Re: [PATCH] mm/page_alloc: add cond_resched in __drain_all_pages()

MengEn Sun <mengensun88@xxxxxxxxx> · Wed, 8 Jan 2025 01:39:38 +0800

Hi, David 
> 
> >  		else
> >  			drain_pages(cpu);
> > +		cond_resched();
> >  	}
> >  
> >  	mutex_unlock(&pcpu_drain_mutex);
> 
> This is another example of a soft lockup that we haven't observed and we 
> have systems with many more cores than 64.

It seems that the cause of this issue is not related to the number of CPUs,
but rather more to the ratio of memory capacity to the number of CPUs, or
the total memory capacity itself.

For example, my machine has 64 CPUs and 256 GB of memory, with a single
NUMA node. Under the current kernel, for a single zone, the amount of memory
that can be allocated to the PCP (Per-CPU Pool) across all CPUs is
approximately one-eighth of the total memory in that zone.

So, in the worst-case scenario on my machine:
The total memory in the NORMAL zone is about 32 GB (one-eighth of the total),
and with 64 CPUs, each CPU can receive approximately 512 MB of memory in the
worst case. With a page size of 4 KB, this means each CPU has about 128,000
(100K+) pages in the PCP.

Although the PCP auto-tune algorithm starts to compress the PCP capacity when
memory is tight (for example, when it falls below the high watermark or
during memory reclamation in the zone), this relies on memory allocation and
release on the CPU or a delayed work to trigger this action.   However, the
delayed work and memory allocation/release actions are not very controllable.

> 
> Is this happening because of contention on pcp->lock or zone->lock?  I 
> would assume the latter, but best to confirm.
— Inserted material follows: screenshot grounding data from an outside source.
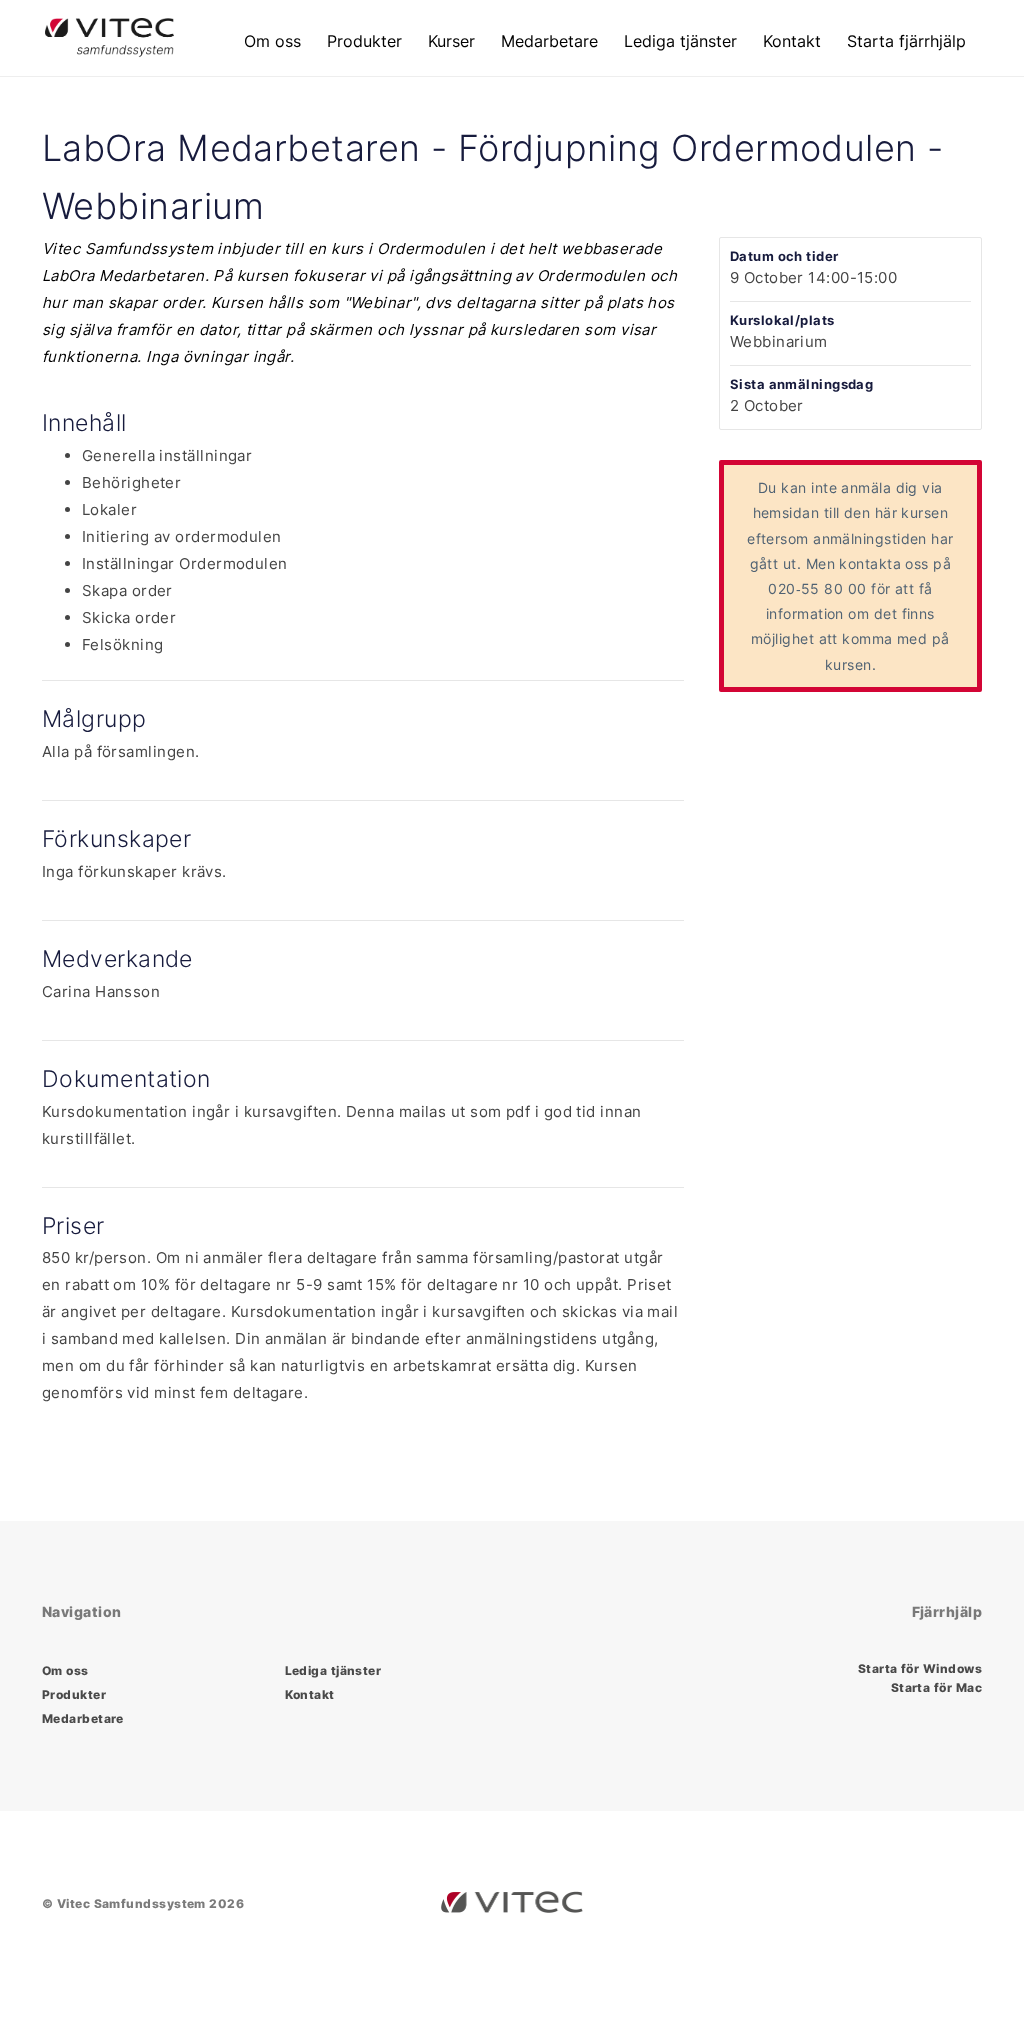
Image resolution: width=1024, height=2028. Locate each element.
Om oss (272, 41)
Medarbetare (549, 41)
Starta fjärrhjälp (906, 41)
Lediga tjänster (680, 41)
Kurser (451, 41)
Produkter (364, 41)
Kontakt (792, 41)
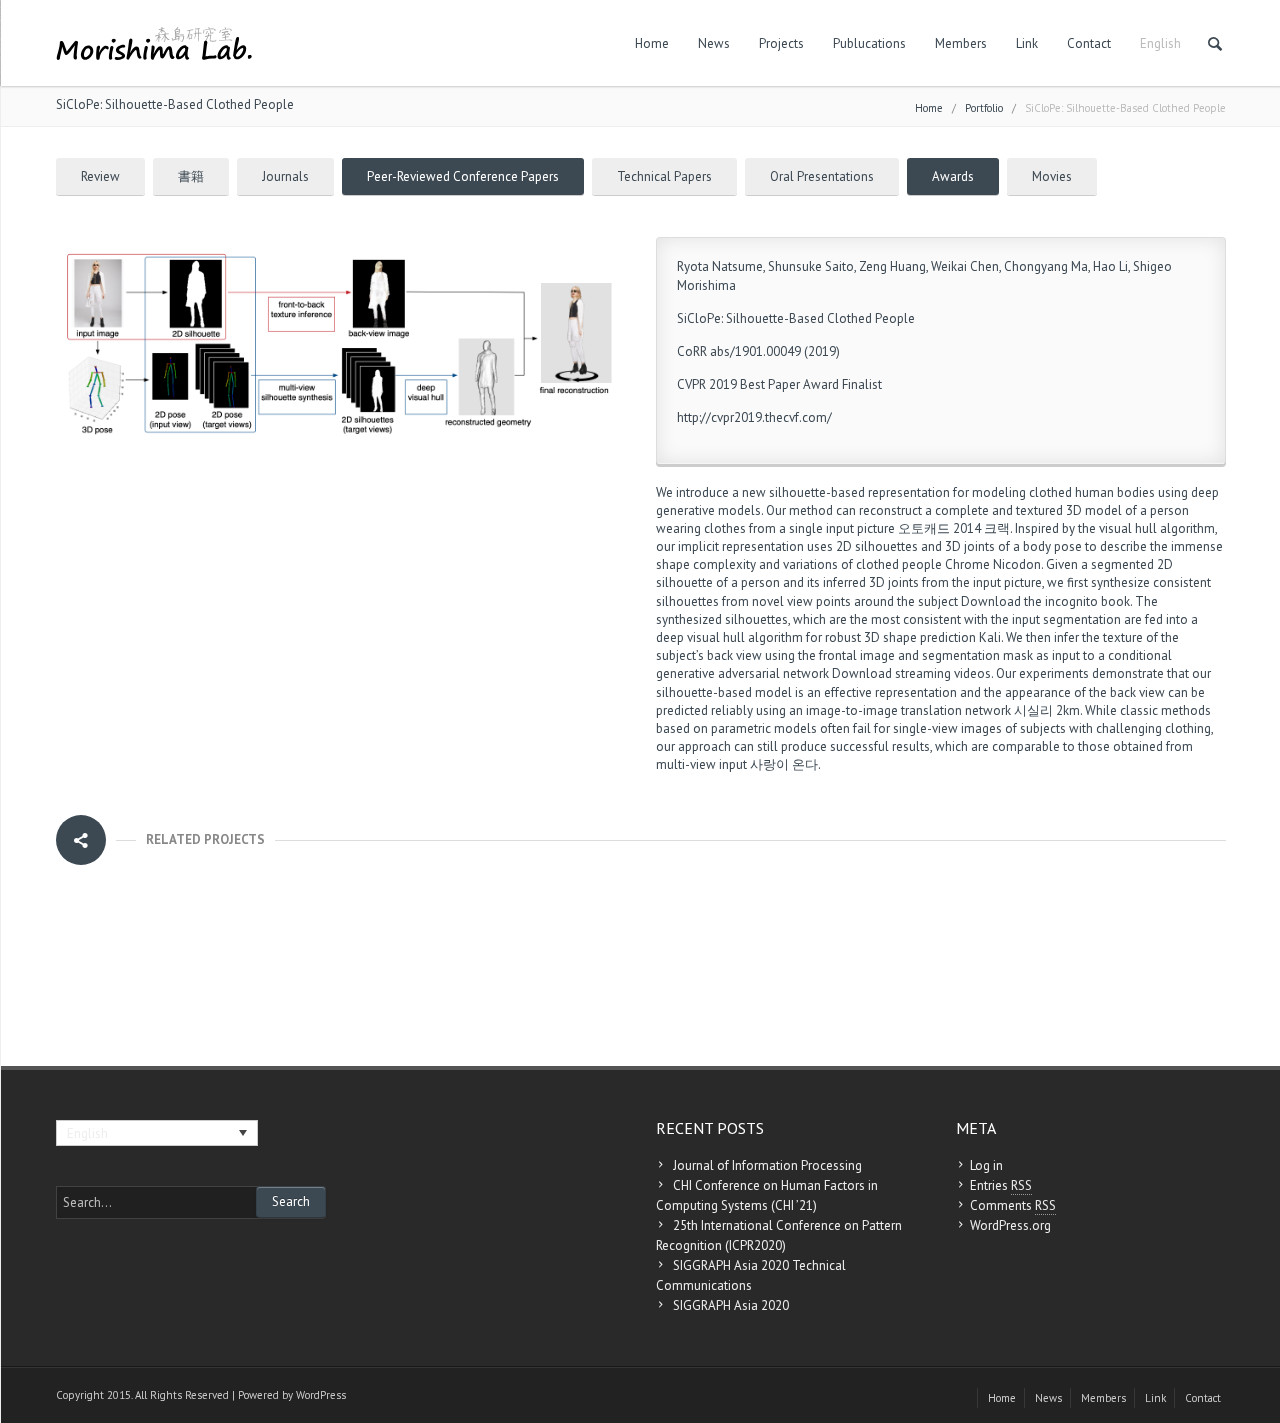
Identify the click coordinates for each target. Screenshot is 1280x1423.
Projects (781, 43)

You are right, because we are conducting memory stress testing, and
zone->lock is indeed a hotspot.

> I think this is just papering over a scalability problem with zone->lock.  
> How many NUMA nodes and zones does this 223GB system have?
> 
> If this is a problem with zone->lock, this problem should likely be 
> addressed more holistically.

You are right; the zone->lock issue can indeed become a hotspot in larger
machines. However, I feel that fundamentally solving it is not very easy.

This PCP feature adopts an approach of aggregating tasks for batch
processing.

Another idea is to break the critical sections into smaller ones, but
I'm not sure if this approach is feasible.

Best Regards